According to the integration in the normal workflow, the

positioning of the client software needs to be considered as well. Since the client should be installed on the diagnosis tester in the repair workshops, it needs to be positioned freely by the user. Otherwise it might hide important components of the diagnosis-software and therefore constricts the workflow instead of supporting it.

C. Participatory Design Another approach to produce a stronger personal binding

of the users to an application is followed in using participatory design. The main point of this approach is to integrate the future users in the planning and development of an application, because they know best what they need for performing tasks and interacting with the application [1][6]. Some proper methods for this are [3]:

• contextual inquiry

• focus groups

• prototyping

• usability-testing

With regard to the usability of Kodin-Kfz, the participatory

design becomes very important. As said above, the use of the application is highly time-critical. Using the knowledge and behavioral routines of the future users in dealing with diagnosis problems to design the application will help a lot in dealing with this problem and getting a better performance.

III. THE IDEA OF KODIN Kodin-Kfz is an ongoing research project, which aims to

overcome the disconnection of motor mechanics from different workshops with the help of an internet-based community. The intention is that problems could not only be solved with the help of co-workers in one workshop but collaboratively with all the skilled workers in the community. Thereby it is possible to avoid the problem of only being personally connected to a small selection of the overall community of experts and by this just being able to share the knowledge of this small community. The more people are asked for help, the greater is the chance that someone knows about the given problem and can assist with helpful solutions.

A. The system of Kodin-Kfz The implementation of Kodin-Kfz includes a web-

application, accessible via a web browser, and a client software, which will be installed on the diagnosis tester in the workshops. Both components are connected to a database in

which the content of the system is saved. Fig. 1 shows the structure of the system and the connection between the single components.

The web-application (Web-Portal) is the core component

of Kodin-Kfz. It offers the users the possibility to ask for help for their own problems by creating a new article in the platform. It also gives the opportunity to actively search in the database for similar problems and possible solutions. To make these processes more successful and to grant faster access every problem can be provided with a variety of technical details of a car – e.g., brand, model, type, year of manufacture, system and subsystem - and additional information like occurrence, weight or speed dependencies or influence of the weather. While searching the database, the users can select a variable assortment of these details to filter the queries and thereby get only problems that are related to their own issues. This is an important feature of the system according to the time-critical aspect mentioned before.

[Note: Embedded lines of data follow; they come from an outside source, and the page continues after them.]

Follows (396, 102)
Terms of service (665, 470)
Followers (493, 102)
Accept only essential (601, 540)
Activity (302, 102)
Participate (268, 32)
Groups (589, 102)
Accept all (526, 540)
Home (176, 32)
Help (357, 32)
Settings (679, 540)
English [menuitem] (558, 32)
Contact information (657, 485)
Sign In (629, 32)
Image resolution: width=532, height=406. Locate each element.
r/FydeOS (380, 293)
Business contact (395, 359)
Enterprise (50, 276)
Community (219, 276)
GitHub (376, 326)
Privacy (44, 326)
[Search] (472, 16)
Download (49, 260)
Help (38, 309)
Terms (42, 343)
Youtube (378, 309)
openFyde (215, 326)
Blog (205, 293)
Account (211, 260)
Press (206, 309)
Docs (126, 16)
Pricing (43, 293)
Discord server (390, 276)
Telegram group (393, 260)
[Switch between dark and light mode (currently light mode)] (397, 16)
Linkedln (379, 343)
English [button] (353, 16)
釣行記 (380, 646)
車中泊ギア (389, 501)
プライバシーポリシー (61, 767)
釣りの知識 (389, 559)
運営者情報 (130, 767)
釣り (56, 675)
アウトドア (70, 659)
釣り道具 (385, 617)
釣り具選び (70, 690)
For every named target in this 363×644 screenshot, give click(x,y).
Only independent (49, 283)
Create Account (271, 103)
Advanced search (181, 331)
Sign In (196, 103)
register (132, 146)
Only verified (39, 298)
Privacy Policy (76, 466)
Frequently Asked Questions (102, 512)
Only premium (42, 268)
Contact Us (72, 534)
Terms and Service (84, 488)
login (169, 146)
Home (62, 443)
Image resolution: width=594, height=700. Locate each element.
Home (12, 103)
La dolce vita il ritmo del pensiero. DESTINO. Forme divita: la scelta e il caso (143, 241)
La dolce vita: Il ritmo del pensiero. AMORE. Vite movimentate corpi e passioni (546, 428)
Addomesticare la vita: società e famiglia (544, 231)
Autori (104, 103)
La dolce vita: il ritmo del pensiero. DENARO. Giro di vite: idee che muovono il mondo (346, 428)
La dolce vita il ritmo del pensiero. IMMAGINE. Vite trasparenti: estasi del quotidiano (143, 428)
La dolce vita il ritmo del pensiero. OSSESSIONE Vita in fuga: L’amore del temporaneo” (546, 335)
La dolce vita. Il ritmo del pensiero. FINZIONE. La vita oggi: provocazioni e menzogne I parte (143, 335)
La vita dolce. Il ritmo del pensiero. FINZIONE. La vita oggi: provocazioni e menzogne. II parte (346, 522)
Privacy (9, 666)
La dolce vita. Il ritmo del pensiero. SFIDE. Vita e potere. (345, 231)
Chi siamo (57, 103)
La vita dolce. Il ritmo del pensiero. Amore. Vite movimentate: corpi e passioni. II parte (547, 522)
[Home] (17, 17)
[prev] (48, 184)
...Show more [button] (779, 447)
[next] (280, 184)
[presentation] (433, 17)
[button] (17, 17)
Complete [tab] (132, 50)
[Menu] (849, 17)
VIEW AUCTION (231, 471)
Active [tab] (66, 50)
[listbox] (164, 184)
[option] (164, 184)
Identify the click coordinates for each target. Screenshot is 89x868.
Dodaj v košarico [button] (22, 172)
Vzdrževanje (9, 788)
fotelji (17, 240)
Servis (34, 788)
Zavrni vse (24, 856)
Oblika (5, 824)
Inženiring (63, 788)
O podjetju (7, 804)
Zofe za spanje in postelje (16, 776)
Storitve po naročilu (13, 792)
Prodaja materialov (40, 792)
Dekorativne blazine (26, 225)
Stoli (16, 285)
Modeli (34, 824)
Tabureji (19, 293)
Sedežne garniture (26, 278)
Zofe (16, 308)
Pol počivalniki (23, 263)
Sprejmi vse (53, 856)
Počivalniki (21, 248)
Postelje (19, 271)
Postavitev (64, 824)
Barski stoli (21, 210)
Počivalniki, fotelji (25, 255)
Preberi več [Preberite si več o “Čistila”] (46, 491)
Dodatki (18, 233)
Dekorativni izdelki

Another important point is the possibility to mark an

article as solved. After finding a solution for the given problem, the author of an article is asked to select the approach that contains the answer to this issue. This can either be an answer given by another user of the system or an answer added by the author himself. Marking articles as solved has some advantages for all users in the community. According to the time-critical aspect, it is possible to filter the list of search results by the status of the articles and thereby get only solved problems as outcome. Every user can easily see the status of a given problem as well as the status of own problems. This could be helpful to keep track of the state of all own articles.

Figure 1. Structure of Kodin-Kfz

The client software (PC-Client) offers fast access to the web-application and an additional connection from the diagnosis tester to the community platform. Its functionality includes a short overview of all made inquiries of a user in the platform as well as an overview of the newest problems in general. Via a notification system (e.g., mail or sound notice) the logged-in user will be informed if there are new answers for his issues. This is a great advantage according to the time-critical aspect, because a user does not have to login into the Web-Portal to get to know if someone has answered to a question, but instead will get a notification via the PC-Client, automatically.

By selecting one of the presented problems, the user will

be forwarded to the detail view of the problem in the Web-Portal, where he will be able to interact with the platform by e.g., reading new answers, trying and responding to offered solutions or giving a new answer himself for a problem of another user.

The PC-Client could also be used to make screenshots of the current state of the diagnosis surface or to upload diagnosis log files.

B. Spreading knowledge and learning The approach of Kodin-Kfz has the advantage of spreading

expert knowledge within the community, which will make it a knowledge base of solved diagnosis problems. Every user in the community can benefit from this collaboratively build knowledge base by reading and learning about different solutions. As said before, motor mechanics need to have a broad variety of expert knowledge. In the typical workflow there is not much time to learn new things and thereby expand this knowledge. By interacting with Kodin-Kfz, this process could happen sort of along the way. While searching for solutions or giving answers to the problems of other members of the community, a user necessarily has to deal with the given information. In this way every user can learn from the overall knowledge of the community. As the Web-Portal of Kodin-Kfz can be used at home, it also offers the opportunity to delve into problems without pressure of time.

Another feature of Kodin-Kfz that is important in

supporting the learning aspect is an optional discussion belonging to a single problem, which will be located below the actual problem debate. With this kind of discussion the platform offers the users the possibility to immerse themselves into the given articles and suggested solutions in a more technical and extensive way. If a user wants to know more about a specific solution or wants to give additional details to one of his own proposals that will go beyond the scope of a typical proposal for a solution, he can post it in this discussion instead of in the real problem debate.

C. Profits Beyond the enhanced connection of the community of

experts, a further aim of Kodin-Kfz is to standardize the collaboratively found solutions of the community into official diagnosis routines, which will be applied to the existing menu-guided routines. This will lead to a constant optimization of the overall workflow of a diagnosis.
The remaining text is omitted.